In my nearly 8 years of being in business, I’m about to launch my 3rd website. The first was amateurish, but served me well in the beginning.
Then I wanted to become more professional and showcase my Dreamweaver skills, so I created website #2. It served me well with its “liquid HTML” and “dynamic dropdown menus”, but it has become dated. Everyone is moving toward WordPress, and I wanted to enhance my skill set, so here we go.
What I didn’t anticipate, was how attached I was to my old website. It has over 200 links and 25 pages, all my own content. Honestly, I get compliments on it regularly, which is very nice, but I know it had some old stuff on it, and I didn’t want to face the onerous task of updating it or starting from scratch.
I decided to take an online video WordPress 3.0 class on Lynda.com and learned a lot. I ended up taking a graphics software class as well. Eventually, I created a local installation of WordPress on my PC, and worked out the structure and design of my blog/website. I worked months, on and off, on the banner designs and colors. Then I stalled…

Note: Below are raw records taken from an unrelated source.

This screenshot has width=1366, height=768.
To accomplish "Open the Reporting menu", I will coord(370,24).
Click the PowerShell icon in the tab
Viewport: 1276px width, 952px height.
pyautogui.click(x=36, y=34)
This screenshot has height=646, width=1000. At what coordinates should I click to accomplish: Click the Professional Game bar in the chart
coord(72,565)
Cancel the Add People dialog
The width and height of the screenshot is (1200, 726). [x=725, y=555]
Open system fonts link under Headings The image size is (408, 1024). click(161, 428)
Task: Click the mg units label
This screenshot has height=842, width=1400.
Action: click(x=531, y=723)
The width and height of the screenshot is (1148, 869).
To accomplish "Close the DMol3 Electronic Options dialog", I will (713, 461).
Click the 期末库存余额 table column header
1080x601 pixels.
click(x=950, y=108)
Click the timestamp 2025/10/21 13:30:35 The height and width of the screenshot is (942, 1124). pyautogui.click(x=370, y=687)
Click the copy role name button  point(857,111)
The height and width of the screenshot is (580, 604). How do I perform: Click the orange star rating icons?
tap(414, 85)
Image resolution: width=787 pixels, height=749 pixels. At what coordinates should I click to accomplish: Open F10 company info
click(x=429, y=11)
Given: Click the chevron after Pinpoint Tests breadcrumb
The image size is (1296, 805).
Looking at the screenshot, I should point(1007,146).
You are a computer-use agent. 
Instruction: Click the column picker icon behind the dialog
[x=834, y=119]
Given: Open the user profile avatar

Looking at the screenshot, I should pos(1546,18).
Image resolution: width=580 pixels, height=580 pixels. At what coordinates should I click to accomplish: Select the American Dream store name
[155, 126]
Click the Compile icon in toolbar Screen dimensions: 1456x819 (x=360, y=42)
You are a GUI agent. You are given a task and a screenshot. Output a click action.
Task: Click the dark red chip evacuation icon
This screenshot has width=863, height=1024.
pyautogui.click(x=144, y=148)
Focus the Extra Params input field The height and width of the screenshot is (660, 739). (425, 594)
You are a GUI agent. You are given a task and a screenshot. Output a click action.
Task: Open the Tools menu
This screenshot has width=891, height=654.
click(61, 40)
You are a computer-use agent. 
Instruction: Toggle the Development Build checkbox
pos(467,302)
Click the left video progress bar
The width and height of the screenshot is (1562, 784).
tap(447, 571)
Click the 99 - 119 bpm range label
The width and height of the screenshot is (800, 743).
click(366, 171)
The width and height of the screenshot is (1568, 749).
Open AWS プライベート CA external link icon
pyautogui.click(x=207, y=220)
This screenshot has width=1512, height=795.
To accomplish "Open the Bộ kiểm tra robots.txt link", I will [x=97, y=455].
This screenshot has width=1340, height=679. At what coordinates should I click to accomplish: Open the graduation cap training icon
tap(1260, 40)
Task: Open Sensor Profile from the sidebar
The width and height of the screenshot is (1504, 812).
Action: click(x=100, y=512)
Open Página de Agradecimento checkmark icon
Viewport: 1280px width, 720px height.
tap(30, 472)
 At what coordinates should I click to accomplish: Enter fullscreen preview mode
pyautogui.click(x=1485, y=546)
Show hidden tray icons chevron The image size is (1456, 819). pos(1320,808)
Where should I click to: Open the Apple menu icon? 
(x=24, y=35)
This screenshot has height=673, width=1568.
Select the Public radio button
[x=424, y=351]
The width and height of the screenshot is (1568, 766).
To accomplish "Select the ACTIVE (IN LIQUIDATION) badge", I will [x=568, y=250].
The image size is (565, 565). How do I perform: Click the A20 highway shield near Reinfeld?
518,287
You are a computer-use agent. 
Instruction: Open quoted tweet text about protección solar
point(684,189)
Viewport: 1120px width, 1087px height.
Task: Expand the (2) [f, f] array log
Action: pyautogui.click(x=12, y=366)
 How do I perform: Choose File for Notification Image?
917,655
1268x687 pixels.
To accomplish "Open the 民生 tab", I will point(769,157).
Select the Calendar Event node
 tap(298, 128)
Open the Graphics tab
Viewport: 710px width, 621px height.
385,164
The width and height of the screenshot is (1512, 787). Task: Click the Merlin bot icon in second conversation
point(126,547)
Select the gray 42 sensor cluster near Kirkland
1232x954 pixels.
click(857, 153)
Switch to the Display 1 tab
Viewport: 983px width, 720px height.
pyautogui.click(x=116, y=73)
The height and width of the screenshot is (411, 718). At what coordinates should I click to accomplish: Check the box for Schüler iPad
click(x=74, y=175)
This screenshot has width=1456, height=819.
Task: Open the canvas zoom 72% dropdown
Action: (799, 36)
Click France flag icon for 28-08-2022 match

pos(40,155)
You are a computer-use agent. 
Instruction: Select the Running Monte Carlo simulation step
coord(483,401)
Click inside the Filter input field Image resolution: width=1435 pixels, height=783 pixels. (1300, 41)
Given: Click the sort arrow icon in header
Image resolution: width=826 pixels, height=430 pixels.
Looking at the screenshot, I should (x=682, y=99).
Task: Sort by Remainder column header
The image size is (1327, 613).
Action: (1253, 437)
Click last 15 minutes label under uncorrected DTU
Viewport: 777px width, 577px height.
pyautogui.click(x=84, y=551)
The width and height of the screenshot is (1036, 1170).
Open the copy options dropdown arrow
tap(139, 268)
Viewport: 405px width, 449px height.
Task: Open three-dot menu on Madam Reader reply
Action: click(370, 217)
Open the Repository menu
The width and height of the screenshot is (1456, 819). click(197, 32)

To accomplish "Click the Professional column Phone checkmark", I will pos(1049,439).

“What was keeping me from finishing?” I asked myself. Then it occurred to me that I was not ready to “let go” of my old site and was actually mourning the loss of it. I was attached to all the work that I had put into it, the history, and how it had served me for so long. Once I acknowledged this to a colleague and friend who had just been through this process herself, I could own it and move on.
The next phase was writing the content. I opted for a weekend of absolute solitude and no distractions. That was the ticket. Then, an amazing transformation took place. After I started adding the new content to the WordPress Blog, I found that I was liking my new site so much that I was willing to let the old site go. That isn’t to say that I didn’t memorialize my old site by making a PDF of each page and backing it up, just in case. I’ll probably never look at the stuff, but it is there if I need it.
Out with the old. In with the new. Here we go!